Agenda médica, convênios e atendimento particular: limites éticos à luz do Parecer 1/2026 do CFM

20 de março de 2026 - Por: Gabrielle Tesser Gugel, Murilo Stringhini Bortoluzzi,

Agenda médica, convênios e atendimento particular: limites éticos à luz do Parecer 1/2026 do CFM

O Parecer CFM nº 1/2026, ao tratar das questões éticas e legais relacionadas ao agendamento de pacientes, afirmou entendimento relevante sobre a organização da agenda médica, especialmente quanto à possibilidade de conciliação entre atendimentos particulares e por planos de saúde.
A manifestação do Conselho Federal de Medicina enfrenta tema sensível e recorrente na prática médica contemporânea, estabelecendo parâmetros que dialogam diretamente com princípios éticos da profissão, normas contratuais da saúde suplementar e fundamentos jurídicos aplicáveis à relação médico-paciente.

 

1. Autonomia do médico na organização da agenda de trabalho
Conforme esclarecido pelo Presidente do CFM, José Hiran Gallo, o médico detém autonomia para definir sua agenda de trabalho, podendo estruturar seus atendimentos de forma a equilibrar consultas particulares e atendimentos por convênios.
No cerne desse debate repousa o princípio da autonomia médica, pilar essencial da prática da medicina, que assegura ao profissional a liberdade para estabelecer dias, horários e formas de atendimento, possibilitando adequar a rotina do consultório às demandas assistenciais e às condições de exercício profissional.
Nesse contexto, o parecer reconhece que, com autonomia na definição da agenda, o médico pode reservar dias ou períodos específicos para atendimentos particulares e outros para pacientes de planos de saúde, sem afronta aos preceitos éticos ou legais, preservando o direito constitucional ao livre exercício da profissão, com independência técnica e qualidade assistencial.
Essa autonomia, contudo, não se reveste de caráter absoluto, devendo ser exercida de forma responsável, transparente e compatível com os deveres éticos inerentes à atividade médica.

 

2. Autonomia do paciente e liberdade de escolha
O posicionamento do CFM também ressalta a autonomia do paciente, destacando que não há impedimento legal ou ético para que o usuário de plano de saúde opte, por iniciativa própria, pelo atendimento particular com o médico de sua confiança.
Essa escolha deve ser livre, consciente e desprovida de qualquer forma de indução ou constrangimento.
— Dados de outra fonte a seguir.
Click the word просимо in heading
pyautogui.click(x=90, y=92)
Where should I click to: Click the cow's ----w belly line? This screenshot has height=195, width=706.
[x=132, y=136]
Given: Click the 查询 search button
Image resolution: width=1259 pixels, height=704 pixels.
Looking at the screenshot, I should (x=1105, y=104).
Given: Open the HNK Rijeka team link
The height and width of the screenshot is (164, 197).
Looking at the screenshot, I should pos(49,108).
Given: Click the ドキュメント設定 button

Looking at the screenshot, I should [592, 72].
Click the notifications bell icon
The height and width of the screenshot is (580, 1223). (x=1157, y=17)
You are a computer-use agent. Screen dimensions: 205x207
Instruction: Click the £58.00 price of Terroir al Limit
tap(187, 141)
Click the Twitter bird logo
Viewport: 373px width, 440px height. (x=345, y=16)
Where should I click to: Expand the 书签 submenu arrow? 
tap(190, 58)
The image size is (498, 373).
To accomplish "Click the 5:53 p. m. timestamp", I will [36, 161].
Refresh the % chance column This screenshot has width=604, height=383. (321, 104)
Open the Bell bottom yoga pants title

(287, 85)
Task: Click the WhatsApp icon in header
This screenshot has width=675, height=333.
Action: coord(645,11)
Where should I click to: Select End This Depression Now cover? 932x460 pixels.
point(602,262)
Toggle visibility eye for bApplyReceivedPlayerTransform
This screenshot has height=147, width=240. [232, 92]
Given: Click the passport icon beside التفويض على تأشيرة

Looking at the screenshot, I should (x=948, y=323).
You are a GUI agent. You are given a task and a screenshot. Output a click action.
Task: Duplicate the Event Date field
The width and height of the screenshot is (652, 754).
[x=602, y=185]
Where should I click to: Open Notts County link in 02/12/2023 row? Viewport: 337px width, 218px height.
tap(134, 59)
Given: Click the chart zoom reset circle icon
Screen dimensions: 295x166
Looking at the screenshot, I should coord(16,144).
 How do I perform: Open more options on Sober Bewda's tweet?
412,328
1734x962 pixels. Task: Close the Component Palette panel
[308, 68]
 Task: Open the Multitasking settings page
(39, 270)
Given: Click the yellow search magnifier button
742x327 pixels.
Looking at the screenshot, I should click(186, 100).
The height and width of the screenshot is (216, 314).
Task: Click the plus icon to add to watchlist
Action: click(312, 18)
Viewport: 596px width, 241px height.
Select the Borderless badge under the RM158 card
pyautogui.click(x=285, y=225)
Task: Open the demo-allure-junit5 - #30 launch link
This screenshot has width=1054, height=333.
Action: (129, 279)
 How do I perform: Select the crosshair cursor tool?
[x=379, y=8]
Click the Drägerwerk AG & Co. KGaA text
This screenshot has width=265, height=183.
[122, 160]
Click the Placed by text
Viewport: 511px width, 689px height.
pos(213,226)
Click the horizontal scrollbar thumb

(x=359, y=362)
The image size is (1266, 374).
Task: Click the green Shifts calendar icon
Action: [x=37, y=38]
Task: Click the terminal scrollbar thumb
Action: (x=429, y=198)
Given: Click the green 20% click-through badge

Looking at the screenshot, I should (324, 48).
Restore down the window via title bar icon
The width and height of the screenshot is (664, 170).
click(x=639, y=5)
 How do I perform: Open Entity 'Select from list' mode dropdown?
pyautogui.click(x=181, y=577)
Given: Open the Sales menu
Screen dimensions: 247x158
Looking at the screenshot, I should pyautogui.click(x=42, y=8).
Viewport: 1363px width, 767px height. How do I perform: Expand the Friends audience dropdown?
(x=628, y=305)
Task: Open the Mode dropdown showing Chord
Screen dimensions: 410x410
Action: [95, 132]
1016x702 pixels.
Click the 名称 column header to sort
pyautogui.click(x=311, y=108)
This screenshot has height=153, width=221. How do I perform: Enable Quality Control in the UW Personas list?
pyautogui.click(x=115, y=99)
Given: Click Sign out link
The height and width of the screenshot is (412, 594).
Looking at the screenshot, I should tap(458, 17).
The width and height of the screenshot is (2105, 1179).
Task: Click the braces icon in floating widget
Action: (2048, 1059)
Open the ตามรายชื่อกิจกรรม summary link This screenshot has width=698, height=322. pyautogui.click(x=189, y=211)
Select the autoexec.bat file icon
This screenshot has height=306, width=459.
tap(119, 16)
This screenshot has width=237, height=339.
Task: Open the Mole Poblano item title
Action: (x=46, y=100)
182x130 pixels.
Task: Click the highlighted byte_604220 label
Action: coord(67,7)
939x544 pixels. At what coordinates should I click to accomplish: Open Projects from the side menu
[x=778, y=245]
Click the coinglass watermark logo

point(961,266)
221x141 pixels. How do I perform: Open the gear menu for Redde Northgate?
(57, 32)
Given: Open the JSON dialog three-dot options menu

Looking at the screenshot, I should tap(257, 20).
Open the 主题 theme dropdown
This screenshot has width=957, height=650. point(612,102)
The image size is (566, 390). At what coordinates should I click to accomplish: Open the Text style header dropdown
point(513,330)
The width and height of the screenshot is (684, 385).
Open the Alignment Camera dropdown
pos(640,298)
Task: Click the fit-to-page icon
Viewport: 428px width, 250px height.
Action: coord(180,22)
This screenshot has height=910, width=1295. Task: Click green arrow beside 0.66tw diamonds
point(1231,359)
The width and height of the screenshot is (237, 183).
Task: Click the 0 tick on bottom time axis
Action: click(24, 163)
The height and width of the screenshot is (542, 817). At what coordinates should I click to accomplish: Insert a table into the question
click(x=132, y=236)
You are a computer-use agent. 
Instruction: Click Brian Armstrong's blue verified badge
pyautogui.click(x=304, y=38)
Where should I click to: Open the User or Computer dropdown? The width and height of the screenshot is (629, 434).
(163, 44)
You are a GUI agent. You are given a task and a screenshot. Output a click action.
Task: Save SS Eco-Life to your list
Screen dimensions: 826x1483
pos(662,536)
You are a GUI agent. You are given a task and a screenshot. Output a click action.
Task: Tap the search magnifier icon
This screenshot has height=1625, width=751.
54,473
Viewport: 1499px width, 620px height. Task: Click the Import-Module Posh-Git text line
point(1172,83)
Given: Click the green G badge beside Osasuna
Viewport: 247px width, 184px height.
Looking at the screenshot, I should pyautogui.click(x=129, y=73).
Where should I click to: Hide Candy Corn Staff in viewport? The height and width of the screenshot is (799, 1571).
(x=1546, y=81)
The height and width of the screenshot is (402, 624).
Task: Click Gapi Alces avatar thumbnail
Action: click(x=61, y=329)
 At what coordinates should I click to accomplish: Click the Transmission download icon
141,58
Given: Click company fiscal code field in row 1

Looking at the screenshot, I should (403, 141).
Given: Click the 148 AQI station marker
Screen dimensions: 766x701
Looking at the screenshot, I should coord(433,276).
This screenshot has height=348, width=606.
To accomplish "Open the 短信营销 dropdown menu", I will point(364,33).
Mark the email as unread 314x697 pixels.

O respeito à autonomia do paciente está diretamente vinculado ao dever de informação, à boa-fé na relação assistencial e à vedação de práticas coercitivas ou discriminatórias.
Qualquer conduta que, direta ou indiretamente, dificulte o acesso do paciente conveniado ao atendimento ou o pressione a migrar para o atendimento particular pode caracterizar violação ética, além de gerar repercussões jurídicas.

 

3. Limites éticos e vedação à mercantilização da medicina
O parecer reafirma que a autonomia médica deve ser exercida dentro dos limites éticos e legais, sendo expressamente rechaçada a concepção do atendimento médico como atividade meramente comercial.
É considerada incompatível com a ética médica qualquer prática que implique discriminação baseada na forma de remuneração, bem como condutas que transformem a organização da agenda em instrumento de exclusão, favorecimento indevido ou mercantilização da assistência à saúde.
O equilíbrio entre autonomia profissional, dignidade do paciente e responsabilidade ética constitui o núcleo do entendimento firmado pelo Conselho.

 

4. Observância dos contratos com operadoras de planos de saúde
Sob o prisma jurídico, o parecer também evidencia a importância de que o médico observe atentamente os contratos firmados com operadoras de planos de saúde, especialmente no que se refere às obrigações assumidas.
É recomendável que o profissional tenha clareza sobre cláusulas que disponham acerca de:

  • Carga horária mínima de atendimento;
  • Disponibilidade obrigatória de agenda;
  • Número mínimo de consultas;
  • Condições específicas de credenciamento e permanência na rede.

A autonomia para organizar a agenda não afasta o dever de cumprimento contratual, sendo imprescindível a compatibilização entre a liberdade profissional reconhecida pelo CFM e as obrigações livremente pactuadas com as operadoras.

 

5. Considerações finais
O Parecer CFM nº 1/2026 constitui relevante diretriz ética e interpretativa sobre o agendamento de pacientes, ao reafirmar a autonomia do médico na organização de sua agenda, o respeito à liberdade de escolha do paciente e a necessidade de observância rigorosa dos limites éticos, legais e contratuais.
A adequada compreensão dessas orientações contribui para a harmonização das relações na área da saúde, para a prevenção de conflitos e para a segurança jurídica de todos os envolvidos, em um contexto marcado pela crescente complexidade das relações assistenciais.